> [Tekstfragment]:
+--
Boorn & Boerschop 2005-01: SPANJAARD, KORTE HISTORIE VAN HET BEDRIJF

geplaatst in: Boorn & Boerschop, Publicatie | 0

Auteur: Redactie

De thans verdwenen textielindustrie “De N.V. Stoom-spinnerijen en weverijen v.h. S.J. Spanjaard” te Borne had al kort na Wereldoorlog II een eigen bedrijfsopleiding voor spinners en wevers. Dit had tot doel de voordien gevolgde werkwijze van het “meelopen” van een leerling met een ervaren werkkracht, te vervangen. Hierdoor zouden in kortere tijd betere vakmensen opgeleid kunnen worden. Een boekje van de firma met als titel “Samen klein …. Samen groot”, stammende uit de jaren vijftig of kort daarvoor, beschrijft een en ander uitgebreid. Het gaat daarbij over de opleiding van jongens en meisjes met als toevoeging enige algemene ontwikkeling voor “later”. Ook een korte beschrijving van de historie van het bedrijf komt aan bod. Wij laten hier de tekst van het hoofdstuk met het korte historieverhaal en de inleiding van het boekje volgen. De andere hoofdstukken zullen separaat in een ander nummer van dit blad worden behandeld.

Afb. 01: De Koninklijke Stoomspinnerij & Weverij J. Spanjaard te Borne

Inleiding

Iedereen zal toegeven, dat er verband bestaat tussen de ontwikkeling van Spanjaard en die van Borne. Met het oog op de gunstige gelegenheid tót opleiding, die Spanjaard thans biedt aan de opgroeiende jeugd van Borne, is dit boekje geschreven. In de eerste plaats zijn daarom de bladzijden 8 tot en met 12 van belang voor U (dit is het gedeelte dat over de bedrijfsschool handelt; redactie); in de tweede plaats vindt U foto’s en een beschrijving, die zeker Uw belangstelling zullen hebben. De titel: Samen klein, samen groot, is toepasselijk op het verleden en, naar wij hopen, in nog meerdere mate op de toekomst. Aan de jeugd van Borne, die deze toekomst zal bepalen, dragen wij dit boekje op.
+--
> [Opdrachten]:
• a. Vertaal deze zin uit het fragment over Spanjaard in het Engels: „Hierdoor zouden in kortere tijd betere vakmensen opgeleid kunnen worden.”
• b. Beantwoord aan de hand van het fragment over Spanjaard:
(i) Welke werkwijze moest de eigen bedrijfsopleiding vervangen?
(ii) Welke bladzijden van het boekje gaan over de bedrijfsschool?
(iii) Aan wie wordt het boekje opgedragen?
De records zijn hier niet nodig.
+--
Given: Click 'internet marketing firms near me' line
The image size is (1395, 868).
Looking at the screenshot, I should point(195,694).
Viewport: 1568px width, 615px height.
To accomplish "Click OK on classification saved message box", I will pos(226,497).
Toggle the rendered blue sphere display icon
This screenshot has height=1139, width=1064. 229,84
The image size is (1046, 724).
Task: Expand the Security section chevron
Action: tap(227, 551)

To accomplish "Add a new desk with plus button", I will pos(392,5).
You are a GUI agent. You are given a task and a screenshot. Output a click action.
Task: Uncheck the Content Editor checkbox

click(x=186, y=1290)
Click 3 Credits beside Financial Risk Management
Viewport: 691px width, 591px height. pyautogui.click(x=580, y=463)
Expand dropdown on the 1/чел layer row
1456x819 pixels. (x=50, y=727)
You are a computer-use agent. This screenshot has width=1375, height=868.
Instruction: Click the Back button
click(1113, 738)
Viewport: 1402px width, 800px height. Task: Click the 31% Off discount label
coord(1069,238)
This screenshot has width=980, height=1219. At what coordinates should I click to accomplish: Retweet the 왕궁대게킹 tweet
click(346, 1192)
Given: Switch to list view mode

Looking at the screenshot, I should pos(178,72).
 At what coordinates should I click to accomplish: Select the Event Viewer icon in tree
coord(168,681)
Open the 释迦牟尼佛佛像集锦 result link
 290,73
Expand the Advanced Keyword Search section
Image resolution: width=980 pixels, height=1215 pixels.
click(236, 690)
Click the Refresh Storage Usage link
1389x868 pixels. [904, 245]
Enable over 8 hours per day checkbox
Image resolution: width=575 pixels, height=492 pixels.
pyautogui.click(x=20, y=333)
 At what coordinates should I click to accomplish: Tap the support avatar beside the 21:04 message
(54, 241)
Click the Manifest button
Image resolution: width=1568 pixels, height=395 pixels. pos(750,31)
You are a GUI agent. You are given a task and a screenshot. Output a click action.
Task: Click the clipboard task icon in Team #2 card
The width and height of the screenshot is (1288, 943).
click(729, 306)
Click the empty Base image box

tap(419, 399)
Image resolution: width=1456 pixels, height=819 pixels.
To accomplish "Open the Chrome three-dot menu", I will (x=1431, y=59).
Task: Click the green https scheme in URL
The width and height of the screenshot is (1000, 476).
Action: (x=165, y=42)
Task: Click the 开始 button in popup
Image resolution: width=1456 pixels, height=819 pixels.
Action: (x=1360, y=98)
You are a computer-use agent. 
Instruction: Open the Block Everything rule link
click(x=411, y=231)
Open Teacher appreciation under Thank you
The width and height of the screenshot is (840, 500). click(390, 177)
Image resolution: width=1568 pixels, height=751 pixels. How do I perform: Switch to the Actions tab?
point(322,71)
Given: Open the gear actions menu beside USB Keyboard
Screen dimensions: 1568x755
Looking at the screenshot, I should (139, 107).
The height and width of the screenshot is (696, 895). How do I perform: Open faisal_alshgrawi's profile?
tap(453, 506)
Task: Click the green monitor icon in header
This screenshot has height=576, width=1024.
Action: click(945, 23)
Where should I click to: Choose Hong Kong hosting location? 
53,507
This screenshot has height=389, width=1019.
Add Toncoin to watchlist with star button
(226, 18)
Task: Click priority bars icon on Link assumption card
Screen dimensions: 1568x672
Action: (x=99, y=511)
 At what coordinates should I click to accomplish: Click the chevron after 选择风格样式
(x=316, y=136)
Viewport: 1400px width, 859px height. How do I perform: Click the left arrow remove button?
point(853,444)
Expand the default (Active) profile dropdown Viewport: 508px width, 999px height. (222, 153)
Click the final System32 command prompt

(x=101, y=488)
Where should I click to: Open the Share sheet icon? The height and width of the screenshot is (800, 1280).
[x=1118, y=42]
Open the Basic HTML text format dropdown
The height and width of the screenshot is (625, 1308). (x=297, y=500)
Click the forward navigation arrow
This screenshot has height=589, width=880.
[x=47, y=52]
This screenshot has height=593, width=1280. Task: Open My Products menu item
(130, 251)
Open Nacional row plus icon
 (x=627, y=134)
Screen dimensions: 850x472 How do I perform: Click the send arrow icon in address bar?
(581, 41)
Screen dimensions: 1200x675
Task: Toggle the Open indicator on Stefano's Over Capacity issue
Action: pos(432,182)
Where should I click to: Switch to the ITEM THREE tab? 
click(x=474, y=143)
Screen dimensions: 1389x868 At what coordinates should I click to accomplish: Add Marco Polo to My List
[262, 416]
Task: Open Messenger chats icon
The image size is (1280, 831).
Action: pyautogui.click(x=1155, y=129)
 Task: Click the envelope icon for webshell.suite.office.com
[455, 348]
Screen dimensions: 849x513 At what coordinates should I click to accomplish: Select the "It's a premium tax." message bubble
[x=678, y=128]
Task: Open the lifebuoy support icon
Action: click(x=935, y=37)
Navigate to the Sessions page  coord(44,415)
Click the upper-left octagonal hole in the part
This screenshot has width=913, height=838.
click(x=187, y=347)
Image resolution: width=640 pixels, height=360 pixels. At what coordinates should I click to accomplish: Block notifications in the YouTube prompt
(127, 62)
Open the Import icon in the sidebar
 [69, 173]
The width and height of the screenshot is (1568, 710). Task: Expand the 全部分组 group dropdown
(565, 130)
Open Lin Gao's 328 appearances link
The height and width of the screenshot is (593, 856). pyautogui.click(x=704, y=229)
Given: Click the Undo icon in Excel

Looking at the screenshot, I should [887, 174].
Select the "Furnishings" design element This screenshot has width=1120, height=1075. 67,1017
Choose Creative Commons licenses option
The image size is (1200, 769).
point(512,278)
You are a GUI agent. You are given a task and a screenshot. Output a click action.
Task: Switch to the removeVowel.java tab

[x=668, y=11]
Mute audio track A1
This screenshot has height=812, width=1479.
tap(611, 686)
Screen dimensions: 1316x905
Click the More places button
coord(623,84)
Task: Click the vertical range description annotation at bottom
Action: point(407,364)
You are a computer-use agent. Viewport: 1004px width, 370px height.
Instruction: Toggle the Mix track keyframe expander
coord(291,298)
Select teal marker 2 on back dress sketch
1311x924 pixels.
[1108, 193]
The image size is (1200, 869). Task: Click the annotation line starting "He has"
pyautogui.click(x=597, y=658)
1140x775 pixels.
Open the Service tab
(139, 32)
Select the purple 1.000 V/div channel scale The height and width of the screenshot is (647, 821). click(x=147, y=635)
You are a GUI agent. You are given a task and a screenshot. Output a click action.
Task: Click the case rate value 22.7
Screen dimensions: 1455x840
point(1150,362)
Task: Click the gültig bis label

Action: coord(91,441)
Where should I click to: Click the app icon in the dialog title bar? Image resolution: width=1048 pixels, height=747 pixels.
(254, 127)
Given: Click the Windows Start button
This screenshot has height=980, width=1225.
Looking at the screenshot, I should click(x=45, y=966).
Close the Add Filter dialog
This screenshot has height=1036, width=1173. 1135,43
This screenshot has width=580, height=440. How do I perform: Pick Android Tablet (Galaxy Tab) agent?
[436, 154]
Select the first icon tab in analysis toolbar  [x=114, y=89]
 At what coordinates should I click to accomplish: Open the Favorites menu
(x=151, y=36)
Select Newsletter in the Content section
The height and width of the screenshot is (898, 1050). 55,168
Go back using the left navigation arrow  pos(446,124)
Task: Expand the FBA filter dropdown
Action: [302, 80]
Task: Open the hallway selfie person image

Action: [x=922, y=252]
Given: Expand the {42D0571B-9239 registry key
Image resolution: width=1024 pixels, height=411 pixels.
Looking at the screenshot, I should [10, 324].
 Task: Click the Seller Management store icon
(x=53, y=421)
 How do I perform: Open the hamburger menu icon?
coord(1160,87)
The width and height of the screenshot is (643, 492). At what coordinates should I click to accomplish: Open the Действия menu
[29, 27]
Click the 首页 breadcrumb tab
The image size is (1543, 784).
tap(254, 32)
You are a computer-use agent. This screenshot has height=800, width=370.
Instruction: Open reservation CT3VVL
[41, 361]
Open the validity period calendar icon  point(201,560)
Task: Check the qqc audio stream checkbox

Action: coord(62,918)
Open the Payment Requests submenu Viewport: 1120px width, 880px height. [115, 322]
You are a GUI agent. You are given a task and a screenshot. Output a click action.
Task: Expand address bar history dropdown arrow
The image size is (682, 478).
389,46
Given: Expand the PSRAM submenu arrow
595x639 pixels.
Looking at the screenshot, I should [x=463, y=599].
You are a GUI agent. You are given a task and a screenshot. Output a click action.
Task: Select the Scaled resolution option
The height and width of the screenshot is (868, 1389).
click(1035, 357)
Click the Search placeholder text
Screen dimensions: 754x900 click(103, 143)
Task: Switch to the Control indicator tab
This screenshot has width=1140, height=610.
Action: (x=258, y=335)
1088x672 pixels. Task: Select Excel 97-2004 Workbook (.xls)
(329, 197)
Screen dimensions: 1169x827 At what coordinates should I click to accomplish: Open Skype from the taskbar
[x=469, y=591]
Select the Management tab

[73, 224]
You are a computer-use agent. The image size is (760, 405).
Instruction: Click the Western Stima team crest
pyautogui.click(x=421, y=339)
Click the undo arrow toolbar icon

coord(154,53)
+--
> [Volledige antwoorden]:
• a. This would make it possible to train better craftsmen in a shorter time.

• b.
(i) Het „meelopen” van een leerling met een ervaren werkkracht.
(ii) De bladzijden 8 tot en met 12.
(iii) Aan de jeugd van Borne.